* start GIVEN INFORMATION *
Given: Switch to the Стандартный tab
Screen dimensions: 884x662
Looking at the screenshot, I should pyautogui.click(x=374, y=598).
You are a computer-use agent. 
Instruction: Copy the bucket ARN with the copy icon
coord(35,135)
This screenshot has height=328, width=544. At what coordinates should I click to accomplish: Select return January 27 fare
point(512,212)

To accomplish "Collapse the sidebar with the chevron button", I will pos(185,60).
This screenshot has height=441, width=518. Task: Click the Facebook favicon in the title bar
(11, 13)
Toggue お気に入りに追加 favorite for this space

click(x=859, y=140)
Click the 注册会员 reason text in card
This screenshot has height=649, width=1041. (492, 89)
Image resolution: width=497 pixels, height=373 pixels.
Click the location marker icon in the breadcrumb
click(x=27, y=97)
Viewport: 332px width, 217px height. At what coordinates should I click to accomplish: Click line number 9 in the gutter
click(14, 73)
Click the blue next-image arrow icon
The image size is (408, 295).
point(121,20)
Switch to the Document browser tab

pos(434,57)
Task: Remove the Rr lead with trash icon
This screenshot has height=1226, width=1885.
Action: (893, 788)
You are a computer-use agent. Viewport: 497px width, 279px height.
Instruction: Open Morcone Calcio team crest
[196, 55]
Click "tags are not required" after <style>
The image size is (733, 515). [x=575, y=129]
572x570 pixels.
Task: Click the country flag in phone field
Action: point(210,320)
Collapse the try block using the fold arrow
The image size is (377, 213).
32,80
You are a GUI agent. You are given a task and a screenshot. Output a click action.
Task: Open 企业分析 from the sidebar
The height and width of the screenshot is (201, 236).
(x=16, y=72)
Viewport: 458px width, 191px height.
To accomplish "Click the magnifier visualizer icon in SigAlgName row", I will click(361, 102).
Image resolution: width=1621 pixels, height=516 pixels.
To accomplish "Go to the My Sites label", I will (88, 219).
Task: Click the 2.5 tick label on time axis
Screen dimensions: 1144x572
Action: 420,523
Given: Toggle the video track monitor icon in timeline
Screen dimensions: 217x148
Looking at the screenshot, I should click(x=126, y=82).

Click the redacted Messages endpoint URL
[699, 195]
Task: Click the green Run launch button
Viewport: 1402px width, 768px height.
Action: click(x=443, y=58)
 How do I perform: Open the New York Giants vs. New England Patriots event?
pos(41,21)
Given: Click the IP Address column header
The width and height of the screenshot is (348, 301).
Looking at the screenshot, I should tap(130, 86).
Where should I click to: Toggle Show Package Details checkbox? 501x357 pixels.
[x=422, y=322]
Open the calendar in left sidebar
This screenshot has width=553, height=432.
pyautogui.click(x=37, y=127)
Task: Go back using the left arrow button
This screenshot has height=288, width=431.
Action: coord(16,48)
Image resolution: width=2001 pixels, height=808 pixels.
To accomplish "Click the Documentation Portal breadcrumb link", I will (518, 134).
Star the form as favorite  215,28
* end GIVEN INFORMATION *
* **EXERCISE OBJECTIVE**
Copy out every one of the items above word for word, without changing any characters.

* **RIGHT ANSWER**
Given: Switch to the Стандартный tab
Screen dimensions: 884x662
Looking at the screenshot, I should pyautogui.click(x=374, y=598).
You are a computer-use agent. 
Instruction: Copy the bucket ARN with the copy icon
coord(35,135)
This screenshot has height=328, width=544. At what coordinates should I click to accomplish: Select return January 27 fare
point(512,212)

To accomplish "Collapse the sidebar with the chevron button", I will pos(185,60).
This screenshot has height=441, width=518. Task: Click the Facebook favicon in the title bar
(11, 13)
Toggue お気に入りに追加 favorite for this space

click(x=859, y=140)
Click the 注册会员 reason text in card
This screenshot has height=649, width=1041. (492, 89)
Image resolution: width=497 pixels, height=373 pixels.
Click the location marker icon in the breadcrumb
click(x=27, y=97)
Viewport: 332px width, 217px height. At what coordinates should I click to accomplish: Click line number 9 in the gutter
click(14, 73)
Click the blue next-image arrow icon
The image size is (408, 295).
point(121,20)
Switch to the Document browser tab

pos(434,57)
Task: Remove the Rr lead with trash icon
This screenshot has height=1226, width=1885.
Action: (893, 788)
You are a computer-use agent. Viewport: 497px width, 279px height.
Instruction: Open Morcone Calcio team crest
[196, 55]
Click "tags are not required" after <style>
The image size is (733, 515). [x=575, y=129]
572x570 pixels.
Task: Click the country flag in phone field
Action: point(210,320)
Collapse the try block using the fold arrow
The image size is (377, 213).
32,80
You are a GUI agent. You are given a task and a screenshot. Output a click action.
Task: Open 企业分析 from the sidebar
The height and width of the screenshot is (201, 236).
(x=16, y=72)
Viewport: 458px width, 191px height.
To accomplish "Click the magnifier visualizer icon in SigAlgName row", I will click(361, 102).
Image resolution: width=1621 pixels, height=516 pixels.
To accomplish "Go to the My Sites label", I will (88, 219).
Task: Click the 2.5 tick label on time axis
Screen dimensions: 1144x572
Action: 420,523
Given: Toggle the video track monitor icon in timeline
Screen dimensions: 217x148
Looking at the screenshot, I should click(x=126, y=82).

Click the redacted Messages endpoint URL
[699, 195]
Task: Click the green Run launch button
Viewport: 1402px width, 768px height.
Action: click(x=443, y=58)
 How do I perform: Open the New York Giants vs. New England Patriots event?
pos(41,21)
Given: Click the IP Address column header
The width and height of the screenshot is (348, 301).
Looking at the screenshot, I should tap(130, 86).
Where should I click to: Toggle Show Package Details checkbox? 501x357 pixels.
[x=422, y=322]
Open the calendar in left sidebar
This screenshot has width=553, height=432.
pyautogui.click(x=37, y=127)
Task: Go back using the left arrow button
This screenshot has height=288, width=431.
Action: coord(16,48)
Image resolution: width=2001 pixels, height=808 pixels.
To accomplish "Click the Documentation Portal breadcrumb link", I will (518, 134).
Star the form as favorite  215,28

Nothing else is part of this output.